Mark Mazower

Historian
Born and raised in London, Mark Mazower was educated at Oxford, where he read classics and philosophy. He subsequently obtained a doctorate in history from the same university, under the supervision of John Campbell.
He is currently the Ira D. Wallach Professor of History at Columbia University and the Stavros Niarchos Foundation Director of the Columbia Institute for Ideas and Imagination, which he founded and which opened at Reid Hall in Paris in fall 2018, bringing together scholars with internationally renowned writers, artists and film-makers. 

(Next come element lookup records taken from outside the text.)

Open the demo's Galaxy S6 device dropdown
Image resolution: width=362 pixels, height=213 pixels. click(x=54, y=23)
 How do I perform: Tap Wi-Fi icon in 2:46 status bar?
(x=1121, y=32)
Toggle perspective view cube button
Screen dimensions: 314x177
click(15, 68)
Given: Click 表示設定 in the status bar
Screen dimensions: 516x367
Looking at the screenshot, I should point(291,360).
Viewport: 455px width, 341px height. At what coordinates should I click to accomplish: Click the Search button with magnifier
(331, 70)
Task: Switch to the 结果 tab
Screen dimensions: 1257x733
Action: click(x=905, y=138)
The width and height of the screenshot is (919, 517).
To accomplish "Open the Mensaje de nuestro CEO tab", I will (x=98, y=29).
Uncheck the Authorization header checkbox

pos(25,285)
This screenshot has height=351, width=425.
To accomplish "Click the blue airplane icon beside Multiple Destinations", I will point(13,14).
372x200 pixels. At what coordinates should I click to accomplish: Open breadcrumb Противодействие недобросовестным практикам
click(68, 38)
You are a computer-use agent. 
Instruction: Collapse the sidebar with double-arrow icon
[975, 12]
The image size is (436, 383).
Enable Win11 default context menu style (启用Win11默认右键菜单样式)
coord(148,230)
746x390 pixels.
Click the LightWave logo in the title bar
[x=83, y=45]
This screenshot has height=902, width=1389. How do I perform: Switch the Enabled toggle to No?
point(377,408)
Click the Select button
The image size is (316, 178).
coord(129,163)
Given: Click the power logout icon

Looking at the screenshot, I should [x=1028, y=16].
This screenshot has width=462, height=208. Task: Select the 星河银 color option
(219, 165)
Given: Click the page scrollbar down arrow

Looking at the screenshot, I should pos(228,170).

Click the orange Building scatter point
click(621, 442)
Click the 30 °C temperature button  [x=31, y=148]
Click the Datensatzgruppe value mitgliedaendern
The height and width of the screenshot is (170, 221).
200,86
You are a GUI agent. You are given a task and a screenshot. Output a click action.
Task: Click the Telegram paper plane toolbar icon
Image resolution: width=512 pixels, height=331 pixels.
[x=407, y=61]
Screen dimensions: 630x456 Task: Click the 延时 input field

A specialist in modern Greece, 20th-century Europe, and international history, he has written more than ten books. His works on Greece include Inside Hitler's Greece: the Experience of Occupation and Salonica, City of Ghosts: Christians, Muslims and Jews, 1430-1950. Among his other books are Dark Continent: Europe's Twentieth Century and Governing the World: the History of an Idea, as well as a family memoir which traces the stories of his father's relatives back into the Russian Revolution.
He contributes regularly to the Financial Times, the Times Literary Supplement, the London Review of Books and the New York Review of Books among other periodicals.
In 2016, he and director Constantine Giannaris made the short film, Techniques of the Body, a meditation on the refugee crisis in Greek history. 
He was awarded the Duff Cooper Prize for his most recent book, The Greek Revolution: 1821 and The Making of Modern Europe (Penguin Press). He has received an honorary degree from the University of Athens and last year he was awarded honorary Greek citizenship.